Sunday, 20 January 2013

'Schedule? What fricking schedule?'

...as the monks used to say in the scriptorium at Lindisfarne. But in the 21st century it's not good enough to say 'it'll be ready in God's good time', so here's something to be going on with:
  • April 2013 Version 2, incorporating EA-EU
  • June Version 2.1, incorporating a number (TBC) of pairs beginning with I
  • July Version 3, incorporating IA-IU
  • September Version 4, incorporating OA-OU
  • October Version 5, incorporating all vowel pairs
This is aspirational - all back-of-an-envelope stuff at the moment, but
...a man's reach should exceed his grasp,
Or what's a heaven for?
as wossname said, poet chappie. Got it. Browning. And note that in this poem the second line includes the expression 'bear with me', which doesn't mean 'Excuse me while I go to the stockroom [my most recent exposure to this trope, at time of writing, must have been at a shoe-shop] and laugh at the very idea of stocking that size' - or anything like it.

Tale from the word-front


On my journey through the -EA-s (and this should be the last time I mention this pair of letters (or 'digraph' as we say in the trade) - I've just met the word 'upspeak'. Hitherto in my sporadic brushes with academe I've known it as 'HRT' - not that ladies of a certain age get a new lease of life and start talking like Australians; 'HRT', in this context is 'high-rise terminal'. The person who thought up that abbreviation must have been either totally humourless or they were a member of the pee po belly bum drawers school of ironists, and thought it would be funny to get other academics to say 'HRT'.

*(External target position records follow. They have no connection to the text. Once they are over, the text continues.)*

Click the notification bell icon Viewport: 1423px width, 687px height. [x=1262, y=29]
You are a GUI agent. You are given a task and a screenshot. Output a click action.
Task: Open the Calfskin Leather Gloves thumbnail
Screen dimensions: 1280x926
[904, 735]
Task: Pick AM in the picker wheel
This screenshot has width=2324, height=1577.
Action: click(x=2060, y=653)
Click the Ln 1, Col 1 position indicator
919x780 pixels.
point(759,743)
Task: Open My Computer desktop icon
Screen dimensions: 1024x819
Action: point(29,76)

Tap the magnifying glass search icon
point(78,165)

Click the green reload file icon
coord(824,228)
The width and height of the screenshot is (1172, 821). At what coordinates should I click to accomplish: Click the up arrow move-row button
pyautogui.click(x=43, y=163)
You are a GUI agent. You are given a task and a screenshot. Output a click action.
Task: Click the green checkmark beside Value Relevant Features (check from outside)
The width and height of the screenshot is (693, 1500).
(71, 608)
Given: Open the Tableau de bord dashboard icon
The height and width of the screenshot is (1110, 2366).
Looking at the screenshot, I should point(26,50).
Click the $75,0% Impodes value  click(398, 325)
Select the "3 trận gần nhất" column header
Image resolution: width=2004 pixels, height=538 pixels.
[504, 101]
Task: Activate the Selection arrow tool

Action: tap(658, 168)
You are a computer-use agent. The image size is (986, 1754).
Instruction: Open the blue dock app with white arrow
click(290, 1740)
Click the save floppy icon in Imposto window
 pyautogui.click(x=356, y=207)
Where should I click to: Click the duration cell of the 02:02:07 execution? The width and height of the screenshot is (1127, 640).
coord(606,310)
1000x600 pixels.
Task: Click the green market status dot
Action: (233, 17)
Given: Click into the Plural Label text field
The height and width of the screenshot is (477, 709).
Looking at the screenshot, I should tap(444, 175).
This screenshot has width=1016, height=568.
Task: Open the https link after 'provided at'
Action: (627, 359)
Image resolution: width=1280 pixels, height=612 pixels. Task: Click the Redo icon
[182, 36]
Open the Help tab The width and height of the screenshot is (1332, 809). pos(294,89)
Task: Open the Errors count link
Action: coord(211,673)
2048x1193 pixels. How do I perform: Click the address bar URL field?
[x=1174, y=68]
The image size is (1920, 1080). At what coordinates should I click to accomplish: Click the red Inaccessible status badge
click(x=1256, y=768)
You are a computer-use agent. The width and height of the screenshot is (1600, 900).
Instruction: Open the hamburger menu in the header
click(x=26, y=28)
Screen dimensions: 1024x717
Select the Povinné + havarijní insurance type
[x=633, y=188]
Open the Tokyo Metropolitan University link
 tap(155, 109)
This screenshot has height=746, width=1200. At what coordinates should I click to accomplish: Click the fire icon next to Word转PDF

Upspeak is the tendency to raise the tone of a statement in a way that makes it sound - to baby-boomers like me - like a question. When I first became aware of this trait, I interpeted it as an admirable token of diffidence; the implied background mood-music was 'I'm not doing a very good job of explaining this; do you understand what I'm trying to say?' (I suspect something like that may have been involved in its inception. I first heard it in 1971, coming from a fellow student (or what was called, in the colourful local argot, a 'gentleman in statu pupillari') who had recently returned from some time volunteering [the 'year out' hadn't yet been invented] in a US summer camp. And he had acquired the US trait of strenuous openness to the expression of others' opinions.)

But the flood-gates really opened when Australian soaps became a staple of late-afternoon/early-evening TV in the UK. (Which suggests to my butterfly mind a possible future post on the influence of soaps on Br English.... But The Schedule may delay that, as it will quite probably reduce the frequency of these posts.) 

Returning to the topic of upspeak... Of my two children, my first managed to avoid it as he was sensitive to my pained expression when he lapsed into the intonation of his peers. But his sister is a confirmed upspeaker. As with the sentence-initial 'Hopefully'...', I'm afraid this foreign import will be adopted into standard English (whatever that is) later this century. But over my dead body (which, later this century, won't be an insurmountable obstacle!)

b
Update 2013.01.21: A few tweaks.

Update: 2017.02.19.16:05 


– A few format tweaks, removed old footer, and added explanatory parenthesis in blue.